DALLAS, Jan 28, 2026, 07:16 CST
- Texas Instruments forecasted first-quarter revenue and profits that surpassed analyst expectations, driving its shares higher in U.S. premarket trading.
- CEO Haviv Ilan announced a 70% surge in data-center revenue for the December quarter, with TI set to report that segment separately going forward.
- Analysts warned that heavy capital spending combined with sluggish demand for personal electronics could keep the recovery under pressure.
Texas Instruments shares surged about 7% in premarket trading Wednesday after the chipmaker’s first-quarter forecast pointed to strong demand fueled by AI data centers. 1
This forecast matters because it shows AI growth depends on more than just high-end processors from companies like Nvidia. TI supplies analog chips—those crucial power-management and signal-conversion parts that support the “brains” of a data center, keeping systems stable.
Investors are closely monitoring whether the long-standing inventory surplus in the analog sector is starting to clear. MarketWatch reports that TI’s forecast points to sequential revenue growth from Q4 to Q1—a pattern the company hasn’t anticipated in about 16 years.
TI projects first-quarter revenue to land between $4.32 billion and $4.68 billion, edging past analysts’ $4.42 billion estimate, per LSEG data. Earnings per share are forecasted at $1.22 to $1.48. The stock jumped almost 9% in after-hours trading Tuesday, ahead of Wednesday’s premarket, with Reuters noting its forward P/E ratio now surpasses that of rival Analog Devices.
TI’s CEO Haviv Ilan revealed the company will begin breaking out data-center sales in its reports, spotlighting the sector’s fast expansion. Data-center revenue surged 70% in the December quarter and is expected to make up 9% of TI’s total sales by 2025, he said on a post-earnings call. 2
Not all the lift is from AI alone. Summit Insights analyst Kinngai Chan highlighted an industrial rebound as a major driver behind the improved outlook. At the same time, Stifel analyst Tore Svanberg said the “inventory correction that has plagued the industry during the last two years” seems to be finished, positioning TI for faster growth through 2026.

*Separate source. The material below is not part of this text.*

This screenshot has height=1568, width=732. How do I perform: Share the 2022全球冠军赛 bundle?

Texas Instruments reported Q4 revenue of $4.42 billion, with net income hitting $1.16 billion and earnings per share coming in at $1.27. The EPS took a 6-cent hit that wasn’t accounted for in the original forecast. 3
Ilan noted that revenue slipped 7% from the prior quarter but rose 10% year-over-year. In the last 12 months, TI pulled in $7.2 billion in operating cash flow and $2.9 billion in free cash flow — the latter being a non-GAAP metric that subtracts capital expenditures from operating cash flow, then adds proceeds from the U.S. CHIPS and Science Act incentives.

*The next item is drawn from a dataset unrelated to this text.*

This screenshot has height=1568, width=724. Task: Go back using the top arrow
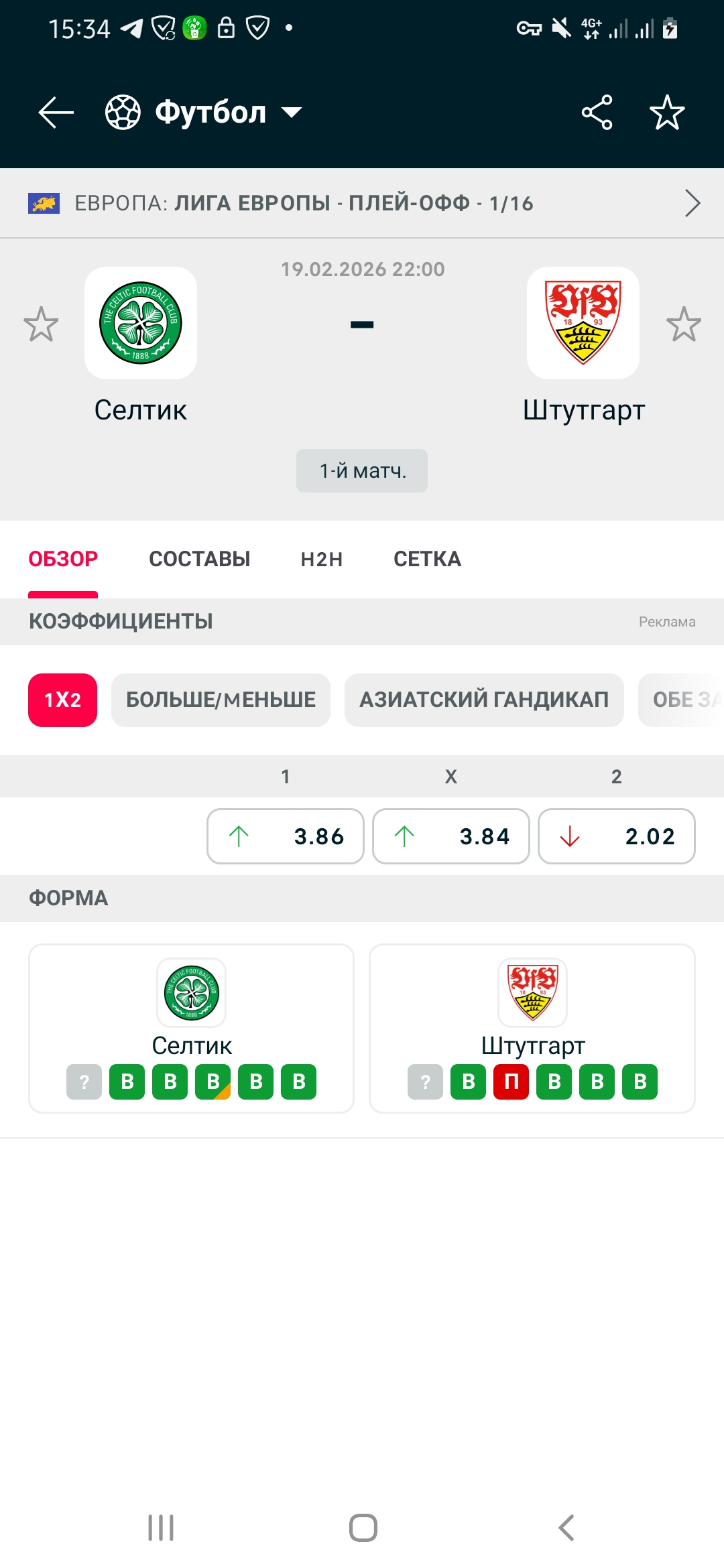click(x=56, y=112)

TI isn’t holding back: it dropped $4.6 billion on capital expenditures over the past year and handed $6.5 billion back to shareholders through dividends and buybacks. At the same time, it’s boosting production with an emphasis on 300-millimeter wafers — larger silicon discs that lower the cost per chip.
But the upside carries its own challenges. Analysts caution that years of heavy spending on factories could keep weighing on return on equity. Reuters also flagged concerns about weak personal-electronics demand amid a global memory-chip shortage affecting smartphones and PCs. On top of that, trade tensions and tariffs complicate matters for a company expanding its U.S.-centered production.
MarketWatch highlighted a clear divide among analysts. Cantor Fitzgerald’s Matthew Prisco called the outlook “surprisingly positive,” projecting free cash flow between $9 billion and $10 billion next year. In contrast, Jefferies’ Blayne Curtis said the overall analog recovery is still “stuck in first gear,” with true momentum coming from TI’s data-center segment. Bernstein’s Stacy Rasgon took a more cautious stance, even while noting the advantages of lower capital spending. 4
TI’s stock took a 7.5% hit in 2025, but Reuters says it’s bounced back with more than a 13% gain so far in 2026, fueled by bets that the analog slump is ending. The big question now: will growth last beyond a single quarter? Ilan pointed out the company needs two quarters in a row of growth to “gain confidence” that the recovery will hold.